和華は状況が掴めないのか、キョトンとした表情で扉を見つめていたけど、俺と目が合った途端、直ぐさま視線をパソコンに向け、キーボードに指を走らせた。



………絶対おかしいよな。気のせいか?



『話しかけるな』と言わんばかりにキーボードを叩く和華。

少しだけ気が引けるけど、思い切って話しかけた。


「あのさ…」

「あ!体調悪いならコーヒーじゃない方が良いよね。ちょっと待ってて」


意を決して話しかけたにも関わらず、事務所の奥にある仮住まいに消えてしまった和華。

半信半疑だった気持ちは、一瞬にして確信へと変わると同時に、小さな怒りすら込み上げてきた。

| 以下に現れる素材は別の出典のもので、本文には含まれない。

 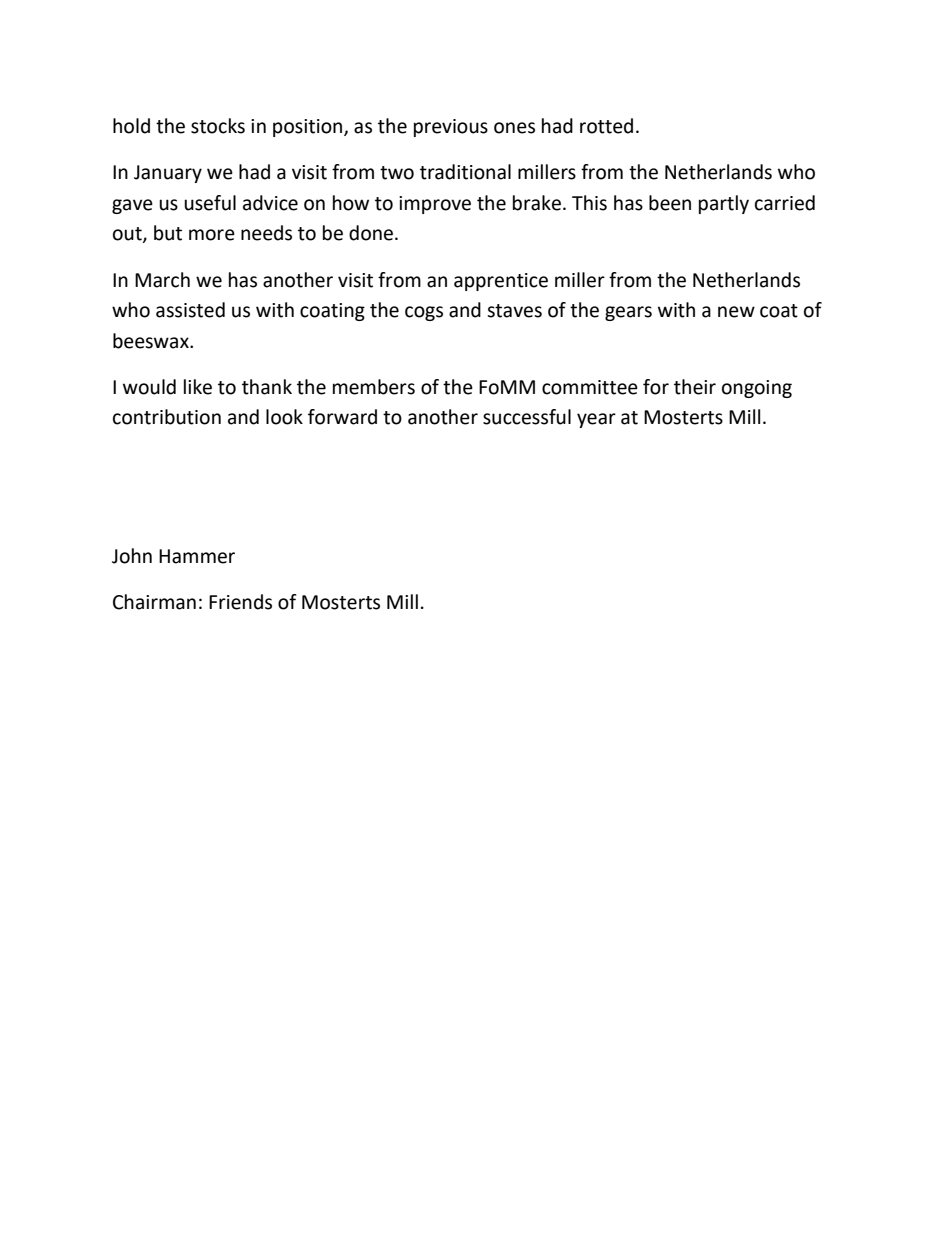 What do you see at coordinates (757, 389) in the screenshot?
I see `ongoing` at bounding box center [757, 389].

しばらくすると、和華はトレーにマグカップと薬の瓶を乗せ戻ってきたけど、無言のまま着々とテーブルにマグカップと薬を置いている。


甘い香りのするココアと、白い錠剤の入った瓶。

全ては和華の優しさだろうけど、その優しさですら腹立たしく思えてしまう。


「なあ」

「あ!薬飲むのに水いるね!」

「いらねぇよ」

荒い口調になったせいで、和華の表情は少し脅えてしまったが、視線はテーブルにおかれたまま。